Pandemonium ensued in Madison. When the team arrived by train at the Northwestern station, three thousands fans were waiting at the platform, the coeds wearing cardinal ribbons. The players were hoisted onto fans’ shoulders as they stepped from the train and were set down in a wagon. Two hundred men grabbed ropes and pulled the wagon through the streets while the band played, train whistles blew, and revolvers were shot into the air. The crowd zigzagged up King Street, down Pinckney, and into Capitol Park at the East Washington entrance. After fruitlessly waiting for fifteen minutes for Governor Robert La Follette to appear, according to the Wisconsin State Journal, the crowd began to chant: “Come on! Bob has no use for us now. U rah rah for Jim Davidson (the lieutenant governor).” They then pulled the players to the Red Gym for speeches in honor of the conquering heroes.

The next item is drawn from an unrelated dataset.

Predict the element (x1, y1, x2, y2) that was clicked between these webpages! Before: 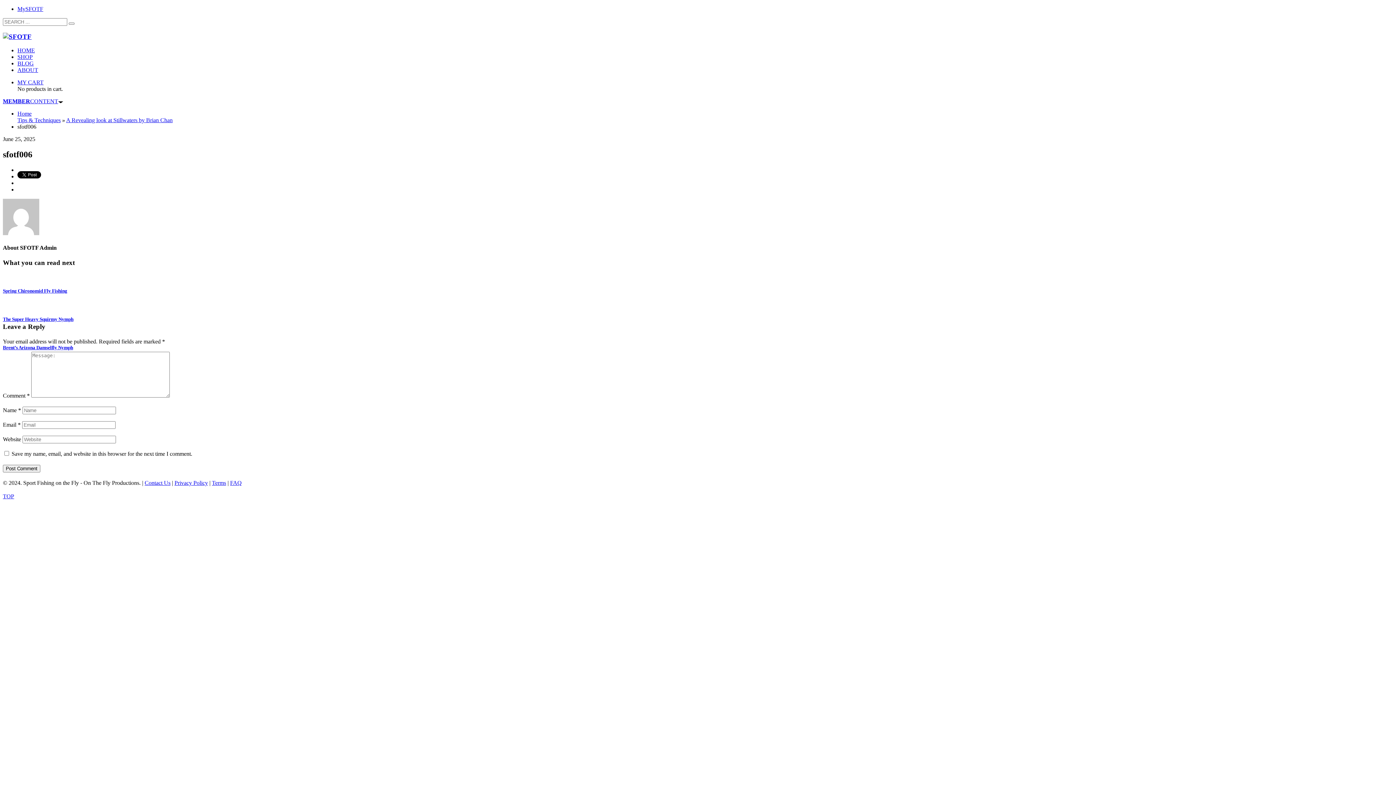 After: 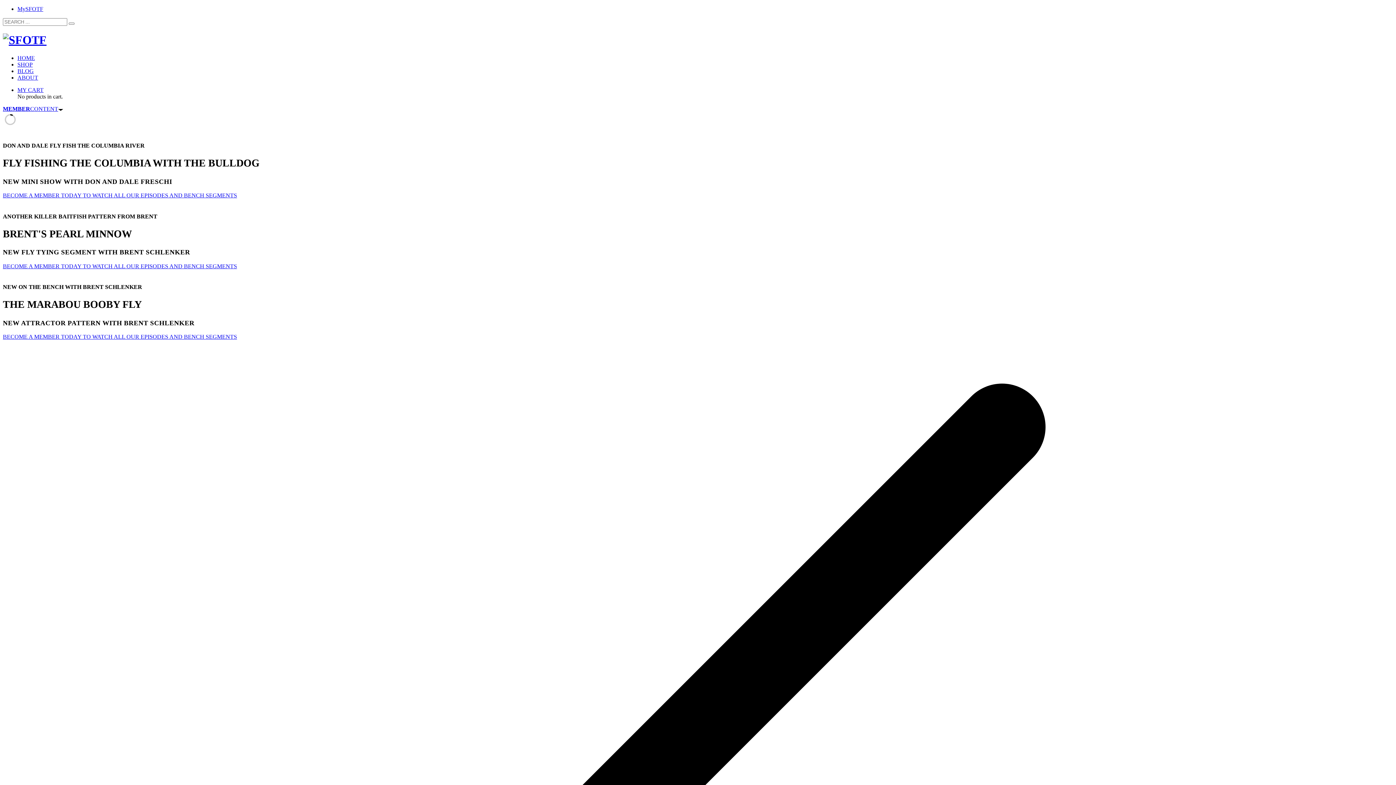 Action: label: Home bbox: (17, 110, 31, 116)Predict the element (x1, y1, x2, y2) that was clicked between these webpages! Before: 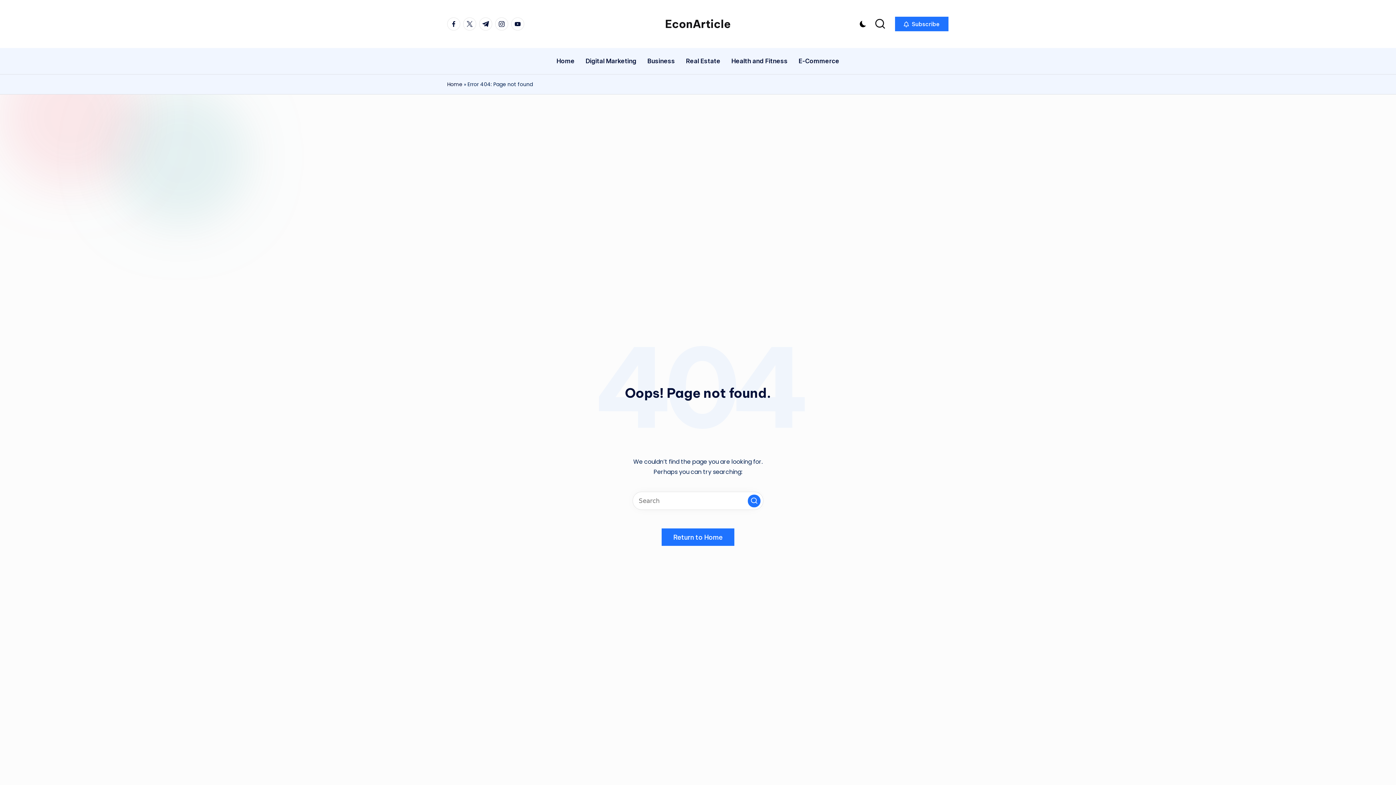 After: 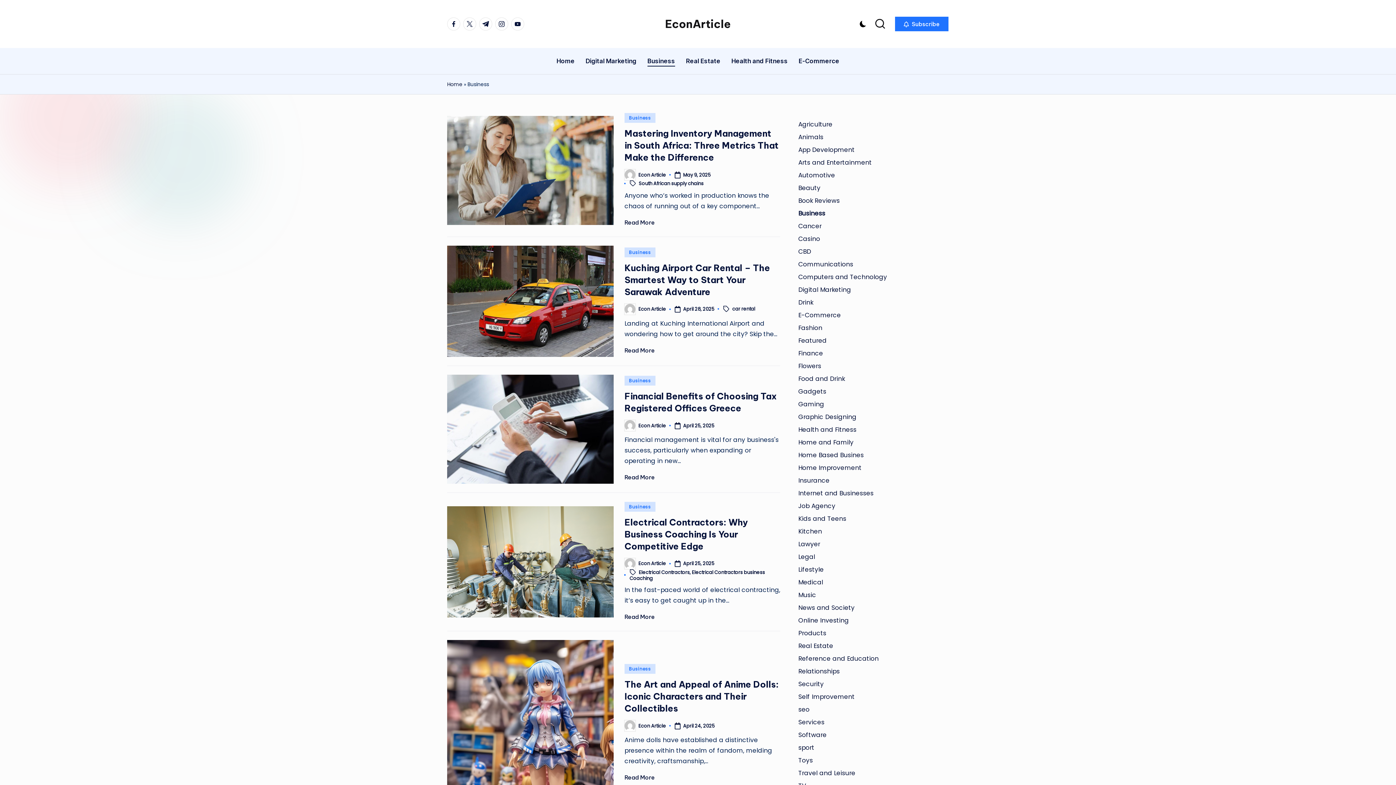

Wisconsin finished the season 8–2, beating Beloit 44–0 before falling to Michigan 12–0.

Sportswriter Caspar Whitney’ year-end ranking of the top teams in the country was Yale, Harvard, Penn, Chicago, Dartmouth, Princeton, West Point, Annapolis, Brown, Carlisle, Amherst, Columbia, and Lafayette. Whitney was quoted in the December 23, 1905 Wisconsin State Journal as saying: “I do not rank Wisconsin which, because of the jellyfish attitude of UW President Van Hise, is in the hands of a few athletic grafters and rotten to the core. It should be cast out of midwestern sport until purged.”